Question

Define electrostatic potential and its unit. Obtain expression for electrostatic potential at a point P in the field due to a point charge.

Answer 1

Hint: To answer this question, we have to use the concept of the potential energy for a system of two charges. One of the two charges should be taken as unit positive charge.

Formula Used:
 $\Rightarrow {F_E} = \dfrac{1}{{4\pi {\varepsilon _0}}}\dfrac{{Qq}}{{{x^2}}} $ , where $ {F_E} $ is the electrostatic force between the two charges $ Q $ and $ q $ separated by a distance $ x $.

Complete step by step answer:
The electrostatic potential at a point in an electric field is defined as the work done to bring a unit positive charge from infinity to that point without acceleration. For determining the unit of the electrostatic potential, we focus on its definition. It is the work done per unit charge. We know that the SI unit of work is Joule, and that of the charge is Coulomb. So, the unit of electrostatic potential becomes Joule per Coulomb, or $ J/C $.
Let a point charge $ Q $ be fixed at a point A. We consider the electrostatic potential at the point B, at a distance $ r $ from the point A, as shown below.

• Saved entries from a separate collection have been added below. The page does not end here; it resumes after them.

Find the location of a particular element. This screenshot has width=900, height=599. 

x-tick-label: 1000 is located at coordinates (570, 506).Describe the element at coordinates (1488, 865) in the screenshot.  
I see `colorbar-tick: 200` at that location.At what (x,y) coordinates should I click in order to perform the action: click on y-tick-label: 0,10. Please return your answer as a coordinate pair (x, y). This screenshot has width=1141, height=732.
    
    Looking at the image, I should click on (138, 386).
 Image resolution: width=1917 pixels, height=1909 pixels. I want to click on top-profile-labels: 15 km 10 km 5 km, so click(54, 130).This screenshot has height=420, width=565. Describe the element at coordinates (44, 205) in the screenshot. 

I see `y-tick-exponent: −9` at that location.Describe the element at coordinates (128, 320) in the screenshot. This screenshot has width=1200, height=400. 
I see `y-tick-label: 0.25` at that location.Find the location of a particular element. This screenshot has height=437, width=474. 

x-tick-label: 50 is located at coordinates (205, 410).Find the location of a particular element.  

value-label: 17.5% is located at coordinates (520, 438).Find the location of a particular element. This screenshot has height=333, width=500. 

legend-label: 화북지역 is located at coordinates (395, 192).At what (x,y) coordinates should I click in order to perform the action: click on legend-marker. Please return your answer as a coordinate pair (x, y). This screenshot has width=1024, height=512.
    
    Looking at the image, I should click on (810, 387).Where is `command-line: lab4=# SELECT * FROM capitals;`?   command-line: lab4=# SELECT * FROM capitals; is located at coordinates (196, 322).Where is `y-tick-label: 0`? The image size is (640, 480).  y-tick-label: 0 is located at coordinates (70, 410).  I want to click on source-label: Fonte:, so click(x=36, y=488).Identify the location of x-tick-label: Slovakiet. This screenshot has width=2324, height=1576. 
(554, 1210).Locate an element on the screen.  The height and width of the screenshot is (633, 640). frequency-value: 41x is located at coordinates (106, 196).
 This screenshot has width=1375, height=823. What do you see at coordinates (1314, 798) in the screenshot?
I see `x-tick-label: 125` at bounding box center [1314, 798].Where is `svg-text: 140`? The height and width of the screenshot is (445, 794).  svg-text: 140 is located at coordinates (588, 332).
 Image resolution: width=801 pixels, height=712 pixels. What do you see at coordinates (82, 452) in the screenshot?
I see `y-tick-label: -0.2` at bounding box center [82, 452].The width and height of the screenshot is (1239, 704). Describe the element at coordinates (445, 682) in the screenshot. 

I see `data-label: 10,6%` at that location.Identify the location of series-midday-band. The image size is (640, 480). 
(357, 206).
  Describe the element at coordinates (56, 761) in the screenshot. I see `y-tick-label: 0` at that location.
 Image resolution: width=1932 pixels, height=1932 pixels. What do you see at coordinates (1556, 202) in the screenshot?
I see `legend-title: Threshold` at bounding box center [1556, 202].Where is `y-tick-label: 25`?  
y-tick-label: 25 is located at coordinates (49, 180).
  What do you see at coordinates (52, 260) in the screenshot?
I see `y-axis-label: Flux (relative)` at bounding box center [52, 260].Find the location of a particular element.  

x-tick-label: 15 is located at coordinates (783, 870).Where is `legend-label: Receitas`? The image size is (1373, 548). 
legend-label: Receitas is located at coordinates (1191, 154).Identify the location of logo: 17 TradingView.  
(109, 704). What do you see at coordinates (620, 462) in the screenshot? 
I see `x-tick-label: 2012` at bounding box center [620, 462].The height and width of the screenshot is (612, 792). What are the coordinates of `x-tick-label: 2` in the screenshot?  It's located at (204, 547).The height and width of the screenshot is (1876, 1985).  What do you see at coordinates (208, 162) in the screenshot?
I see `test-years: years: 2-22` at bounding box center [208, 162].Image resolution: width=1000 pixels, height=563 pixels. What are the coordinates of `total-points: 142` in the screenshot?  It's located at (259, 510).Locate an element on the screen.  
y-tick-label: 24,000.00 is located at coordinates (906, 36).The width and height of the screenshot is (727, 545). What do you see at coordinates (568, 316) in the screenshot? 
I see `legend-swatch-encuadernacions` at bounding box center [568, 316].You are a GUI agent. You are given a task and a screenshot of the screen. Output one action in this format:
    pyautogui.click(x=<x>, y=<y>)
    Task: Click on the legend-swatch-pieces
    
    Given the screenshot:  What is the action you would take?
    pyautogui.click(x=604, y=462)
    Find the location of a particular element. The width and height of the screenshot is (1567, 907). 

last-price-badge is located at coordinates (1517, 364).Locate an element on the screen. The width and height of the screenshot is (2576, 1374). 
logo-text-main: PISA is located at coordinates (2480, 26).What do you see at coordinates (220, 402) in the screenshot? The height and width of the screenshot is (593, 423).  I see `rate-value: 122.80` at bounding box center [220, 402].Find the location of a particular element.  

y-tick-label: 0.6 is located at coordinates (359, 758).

Now, as per the definition of the electrostatic potential, we need to bring a unit positive test charge $ q $ from infinity to the point B without acceleration. The work done in this process will be equal to the electrostatic potential at point B. There are two forces are acting on $ q $:
- Electrostatic force due to the point charge $ Q $ $ \left( {{F_E}} \right) $
- Force applied externally $ \left( F \right) $
Since the test charge should not have acceleration, the net force acting on it must be equal to zero. So
 $\Rightarrow F = - {F_E} $ (i)
For the test charge $ q $ at a distance of $ x $ from the point A, the electrostatic force on $ q $ is given by the Coulomb’s law as
 $\Rightarrow {F_E} = \dfrac{1}{{4\pi {\varepsilon _0}}}\dfrac{{Qq}}{{{x^2}}} $
From (i)
 $\Rightarrow F = - \dfrac{1}{{4\pi {\varepsilon _0}}}\dfrac{{Qq}}{{{x^2}}} $ (ii)
Now, work done in displacing the test charge by $ dx $
 $\Rightarrow dW = F \cdot dx = Fdx\cos \theta $
Since the force $ F $ is parallel to the displacement $ dx $ , so $ \theta = 0 $ .
 $ \therefore dW = Fdx $
From (ii)
 $\Rightarrow dW = - \dfrac{1}{{4\pi {\varepsilon _0}}}\dfrac{{Qq}}{{{x^2}}}dx $
As the test charge is brought from infinity to point A, $ x $ varies from $ \infty $ to $ r $ . Integrating between these limits, we get
 $\Rightarrow \int_0^W {dW} = \int_\infty ^r { - \dfrac{1}{{4\pi {\varepsilon _0}}}\dfrac{{Qq}}{{{x^2}}}dx} $
Taking the constant outside the integral
 $\Rightarrow \int_0^W {dW} = - \dfrac{{Qq}}{{4\pi {\varepsilon _0}}}\int_\infty ^r {\dfrac{{dx}}{{{x^2}}}} $
 $\Rightarrow \left[ W \right]_0^W = - \dfrac{{Qq}}{{4\pi {\varepsilon _0}}}\left[ { - \dfrac{1}{x}} \right]_\infty ^r $
Substituting the limits, we get
 $\Rightarrow W = - \dfrac{{Qq}}{{4\pi {\varepsilon _0}}}\left( { - \dfrac{1}{r}} \right) $
 $\Rightarrow W = \dfrac{{Qq}}{{4\pi {\varepsilon _0}r}} $
As the test charge $ q $ is a unit positive charge, so $ q = + 1C $ . 

Therefore,
 $\Rightarrow W = \dfrac{Q}{{4\pi {\varepsilon _0}r}} $
By definition, this is the potential at the point A. Hence the potential due to a point charge $ Q $ at a distance $ r $ is given by
 $\Rightarrow V = \dfrac{Q}{{4\pi {\varepsilon _0}r}} $.

Note: While deriving the expression for the electrostatic potential, do not consider the electrostatic force due to the point charge in the calculation of the work done. The force which is considered is the force applied by an external agent, which is equal and opposite to the electrostatic force.